Twenty years on
October 20, 2012 8 Comments
Reading Speccy’s post about mothers, teeth, death and all that (and thanks to her for the way she has offered up my poem) has had me remembering all today that October 2012 is the twenty year anniversary of when my father died. My mother had died just six weeks before, her heart stopped, while Dad was in hospital. Then he died, he just stopped.
What with all the worries and other stuff going on, that October in 1992, feels like when mourning started for both of them – sometimes one, then the other, sometimes together. Just like they were for the last few years in and out of the hospitals, worrying about each other, and us, their three daughters, Darby and Joan style. Born 1909, met age 13, had on-off friendship through their 20′s, married in 1941, had three daughters, they were each 83 years old when they died.
Dad had been ‘semi-ill’ for some years, suffering balance/arthritis/stomach problems and general old age for a longish stretch – the contents of a chemists shop on the bedside table. He always thought ‘he would go first’. Then Mum had learnt only two years before that the breathlessness, suffered still playing golf, was because her heart needed a bypass operation. She was told to take it easy in preparation.
OOPs – no-one explained that this was a new concept.
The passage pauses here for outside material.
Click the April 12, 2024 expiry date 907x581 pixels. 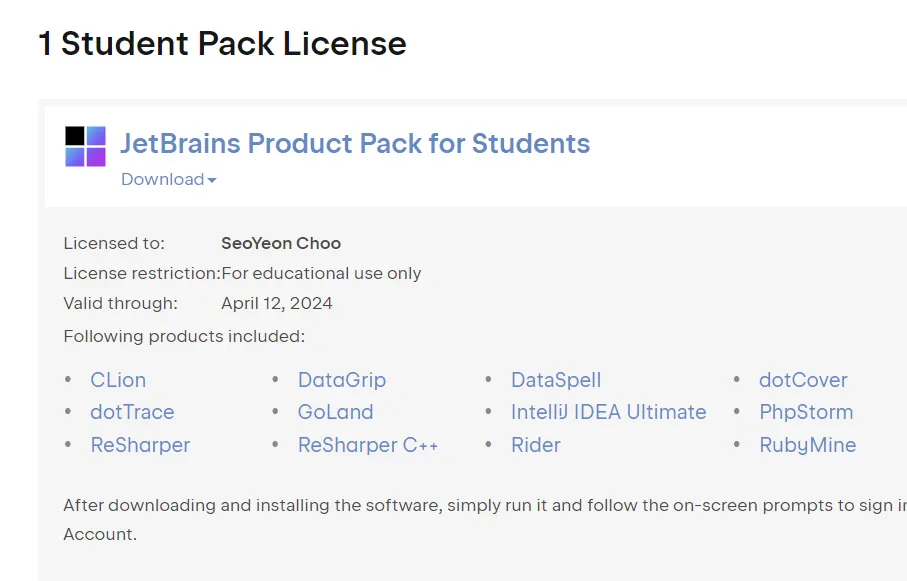click(277, 303)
They were both ‘well’ right up to death. Able to talk, engage with the ‘stuff’.
Weren’t we lucky really?
A lot to remember. So I left the computer and started to write, as usual, very surprised what came out – it is a very sad poem, there was too much to mourn in 1992. Perseverance, tenacity, endurance… grim stuff. For me, writing poetry is very like dreaming with its capacity to absorb sadnesses and re-create space for living.
Winter 1991- 92. I remember the motorway The rain on it Driving to hospital airport, in-laws, home to parents' house, back to Larne and Stranraer, over and over and again. I remember remembering journeys to Stranraer the stories of a marriage. Too much stuff in the car. Boys singing, joking, yelling eating, sleeping on the mattress in the back. In the years before seat-belts tucked us all in safely. Before the marriage buckled, too much stuff. In the years before twenty-four hour service stations, Someone would not fill up at Carlisle or Gretna Green. I remember sleeping in a forecourt somewhere near Castle Douglas and another time we made it to Newtonstewart, or was it Gatehouse of Fleet, before waiting in that forecourt not speaking much till opening time. Long past sailing Waiting on stand-by. Now, I remember another Christmas, older boys abroad, brought home, to see grand-parents to say good-bye to grand-parents. Their own parents not too grand. Recently separated, the in-laws are ill, my parents are ill, everyone has to be seen, spoken to, comforted, reassured, all will be well. I remember, it rained. I forgot to fill up before Christmas morning. That whole day Smiling, driving, exchanging gifts, one eye open for an open station. Not one. The needle stopped dropping fixed itself below red. For thirty miles of wet road the empty car crawled home. I am still wondering how it is that sometimes when nothing is left even a car just knows it just has to keep going.